## begin

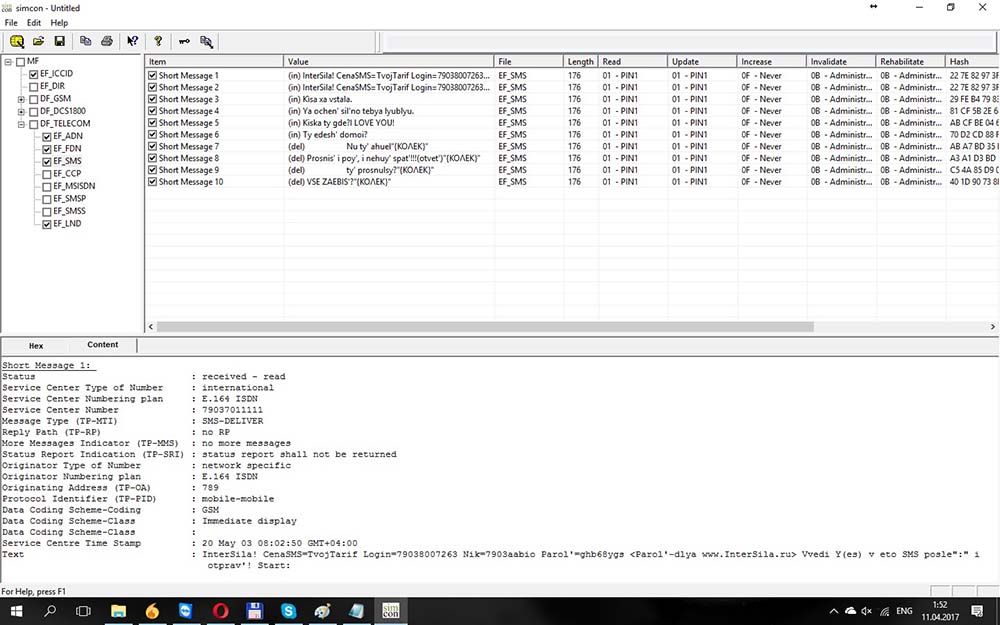Click the yellow question mark help icon

[x=157, y=41]
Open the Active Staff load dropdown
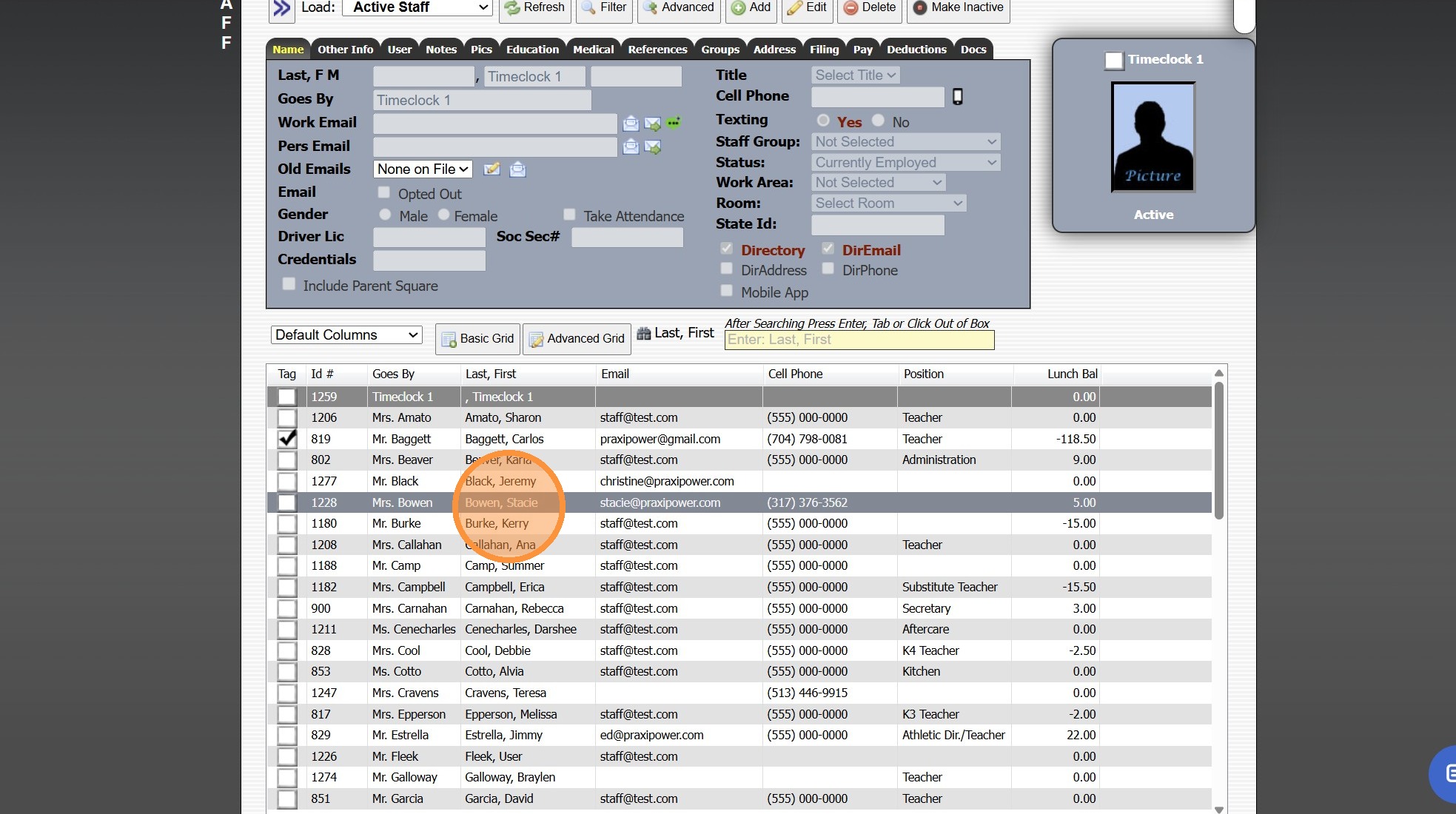Viewport: 1456px width, 814px height. 418,7
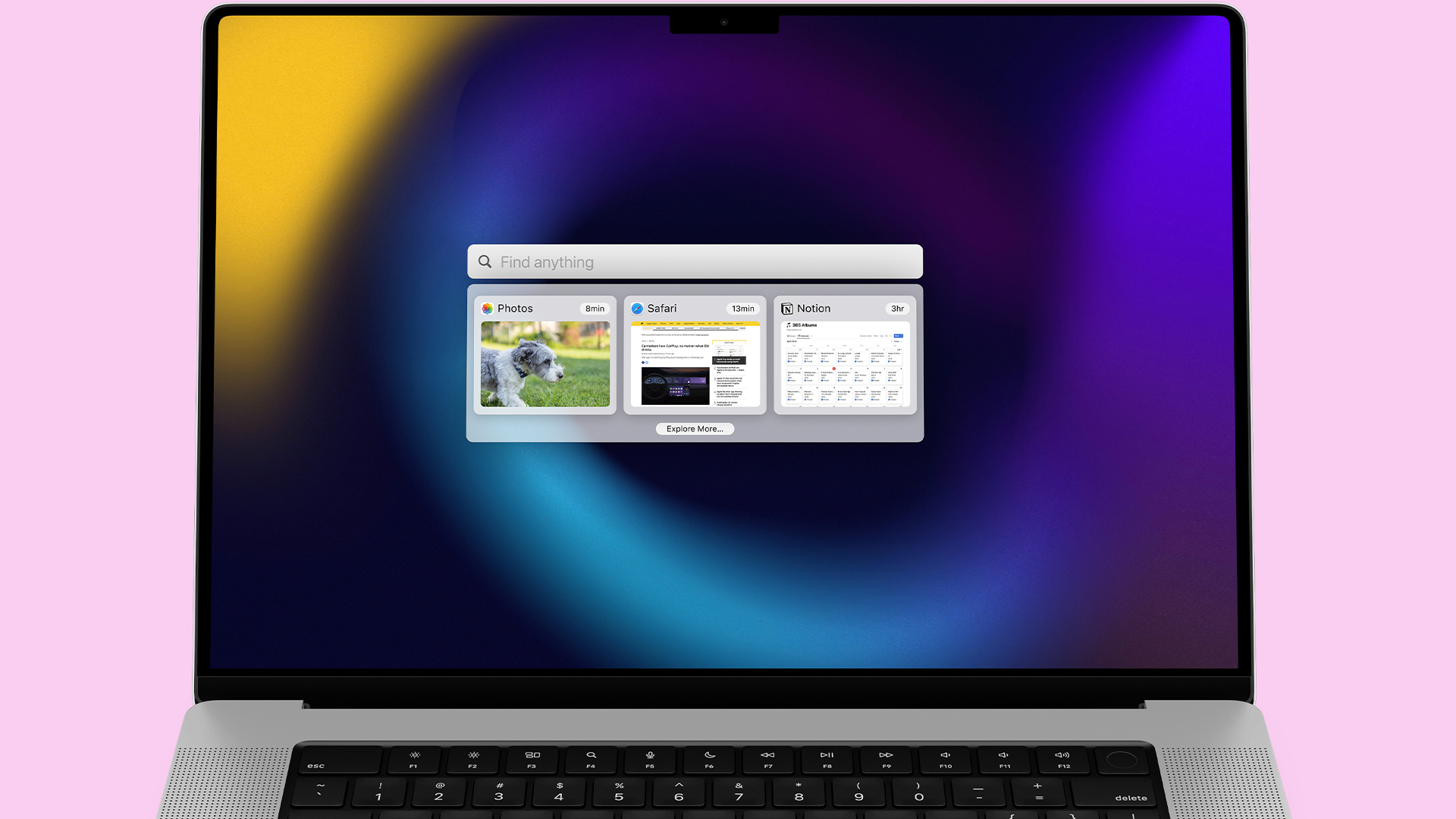Scroll within the Spotlight results panel
Screen dimensions: 1456x819
pos(695,363)
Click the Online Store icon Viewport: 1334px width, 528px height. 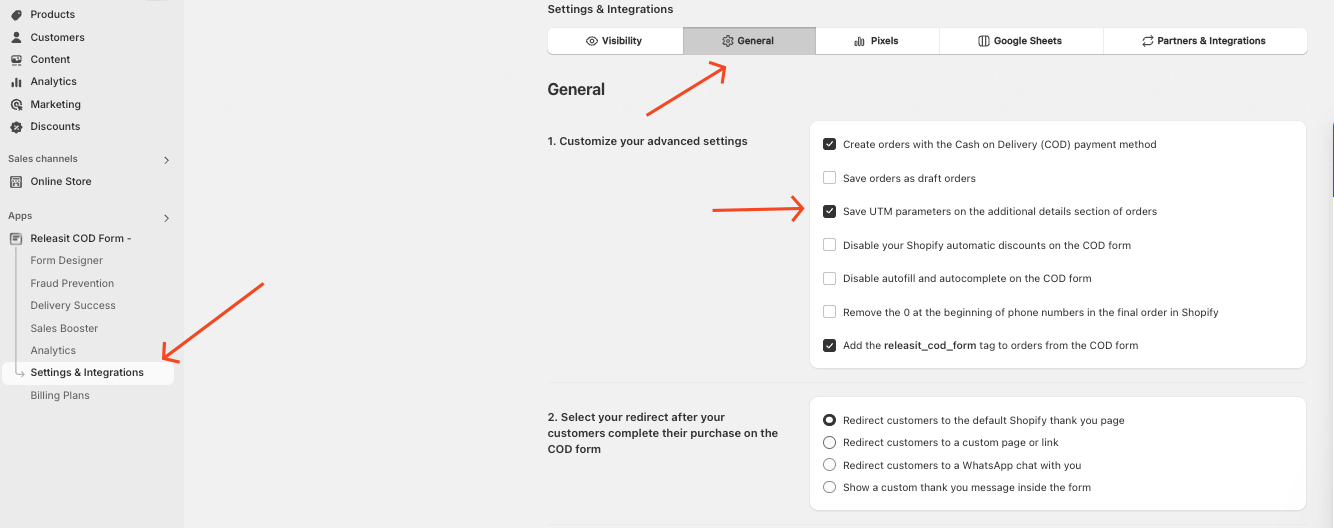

## end

● What you should do
Please copy all of the data above word for word, leaving out the pictures.

● Exercise solution
Click the yellow question mark help icon

[x=157, y=41]
Open the Active Staff load dropdown
Viewport: 1456px width, 814px height. 418,7
Scroll within the Spotlight results panel
Screen dimensions: 1456x819
pos(695,363)
Click the Online Store icon Viewport: 1334px width, 528px height. 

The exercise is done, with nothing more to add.